**Aim**
Return the data exactly as given, from its first line through the line that contains "click(709, 39)", including both.

**Data shown**
◇ ◇ ◇

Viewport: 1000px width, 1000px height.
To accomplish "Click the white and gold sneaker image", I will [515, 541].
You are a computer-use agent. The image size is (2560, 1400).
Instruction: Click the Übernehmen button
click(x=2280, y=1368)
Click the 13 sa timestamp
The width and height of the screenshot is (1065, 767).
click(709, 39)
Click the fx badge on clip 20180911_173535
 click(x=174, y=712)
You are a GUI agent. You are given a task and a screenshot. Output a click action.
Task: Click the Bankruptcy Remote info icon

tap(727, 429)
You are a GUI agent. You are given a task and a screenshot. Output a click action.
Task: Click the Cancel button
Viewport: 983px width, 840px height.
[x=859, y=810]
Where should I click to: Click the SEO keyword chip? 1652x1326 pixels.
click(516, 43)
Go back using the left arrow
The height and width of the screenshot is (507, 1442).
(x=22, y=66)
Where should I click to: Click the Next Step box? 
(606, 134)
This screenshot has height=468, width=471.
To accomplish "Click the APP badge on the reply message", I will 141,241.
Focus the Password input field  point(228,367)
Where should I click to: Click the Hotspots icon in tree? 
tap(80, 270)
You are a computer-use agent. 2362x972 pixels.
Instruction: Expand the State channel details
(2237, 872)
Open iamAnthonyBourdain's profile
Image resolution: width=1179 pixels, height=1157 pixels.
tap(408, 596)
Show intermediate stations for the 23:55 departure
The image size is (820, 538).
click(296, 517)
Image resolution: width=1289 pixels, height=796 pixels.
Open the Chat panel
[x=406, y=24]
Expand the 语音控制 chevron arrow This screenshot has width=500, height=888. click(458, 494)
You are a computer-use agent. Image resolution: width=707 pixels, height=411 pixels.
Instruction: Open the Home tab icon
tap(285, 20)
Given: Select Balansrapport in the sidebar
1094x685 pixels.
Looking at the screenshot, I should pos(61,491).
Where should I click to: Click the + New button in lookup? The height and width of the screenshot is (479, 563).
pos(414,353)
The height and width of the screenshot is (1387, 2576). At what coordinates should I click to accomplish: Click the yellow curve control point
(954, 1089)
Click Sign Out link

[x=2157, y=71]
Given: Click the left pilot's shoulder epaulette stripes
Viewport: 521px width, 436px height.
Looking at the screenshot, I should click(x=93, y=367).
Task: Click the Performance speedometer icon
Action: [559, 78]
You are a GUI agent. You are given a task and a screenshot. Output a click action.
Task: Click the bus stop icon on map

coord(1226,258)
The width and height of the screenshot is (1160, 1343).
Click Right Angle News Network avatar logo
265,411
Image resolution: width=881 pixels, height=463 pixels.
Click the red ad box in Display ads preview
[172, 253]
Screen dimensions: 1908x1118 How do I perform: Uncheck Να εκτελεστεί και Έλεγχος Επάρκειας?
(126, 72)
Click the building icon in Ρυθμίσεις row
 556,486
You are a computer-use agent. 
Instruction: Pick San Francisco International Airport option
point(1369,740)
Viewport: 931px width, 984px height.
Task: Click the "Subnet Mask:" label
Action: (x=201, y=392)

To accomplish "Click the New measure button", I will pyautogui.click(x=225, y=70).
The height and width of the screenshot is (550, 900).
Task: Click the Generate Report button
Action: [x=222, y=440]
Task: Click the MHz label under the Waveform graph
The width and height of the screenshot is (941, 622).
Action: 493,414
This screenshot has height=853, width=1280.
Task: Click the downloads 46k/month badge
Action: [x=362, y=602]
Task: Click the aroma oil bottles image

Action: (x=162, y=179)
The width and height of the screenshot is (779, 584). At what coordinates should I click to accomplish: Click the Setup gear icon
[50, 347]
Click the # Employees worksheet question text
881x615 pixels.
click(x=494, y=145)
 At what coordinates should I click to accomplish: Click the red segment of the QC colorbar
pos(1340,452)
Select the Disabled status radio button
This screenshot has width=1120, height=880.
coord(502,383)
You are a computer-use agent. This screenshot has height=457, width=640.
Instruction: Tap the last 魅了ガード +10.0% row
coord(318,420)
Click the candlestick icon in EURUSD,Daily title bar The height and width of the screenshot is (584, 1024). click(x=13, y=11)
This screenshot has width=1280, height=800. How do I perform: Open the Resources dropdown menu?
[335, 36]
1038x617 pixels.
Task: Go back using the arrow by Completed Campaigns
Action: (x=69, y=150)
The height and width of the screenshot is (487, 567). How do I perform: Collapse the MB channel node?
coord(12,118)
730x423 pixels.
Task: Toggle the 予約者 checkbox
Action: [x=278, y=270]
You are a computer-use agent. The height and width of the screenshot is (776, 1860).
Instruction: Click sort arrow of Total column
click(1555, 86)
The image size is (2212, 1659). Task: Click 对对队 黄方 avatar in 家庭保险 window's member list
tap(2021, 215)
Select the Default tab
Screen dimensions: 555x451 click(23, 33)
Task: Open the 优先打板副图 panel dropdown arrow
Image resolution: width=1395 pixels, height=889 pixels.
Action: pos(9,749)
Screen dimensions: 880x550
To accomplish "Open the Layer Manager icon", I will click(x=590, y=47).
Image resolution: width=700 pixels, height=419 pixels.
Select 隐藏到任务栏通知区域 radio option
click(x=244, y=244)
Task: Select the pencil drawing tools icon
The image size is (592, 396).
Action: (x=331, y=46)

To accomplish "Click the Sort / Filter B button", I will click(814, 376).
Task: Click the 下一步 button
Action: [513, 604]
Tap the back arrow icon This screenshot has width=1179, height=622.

◇ ◇ ◇

**Exercise answer**
Viewport: 1000px width, 1000px height.
To accomplish "Click the white and gold sneaker image", I will [515, 541].
You are a computer-use agent. The image size is (2560, 1400).
Instruction: Click the Übernehmen button
click(x=2280, y=1368)
Click the 13 sa timestamp
The width and height of the screenshot is (1065, 767).
click(709, 39)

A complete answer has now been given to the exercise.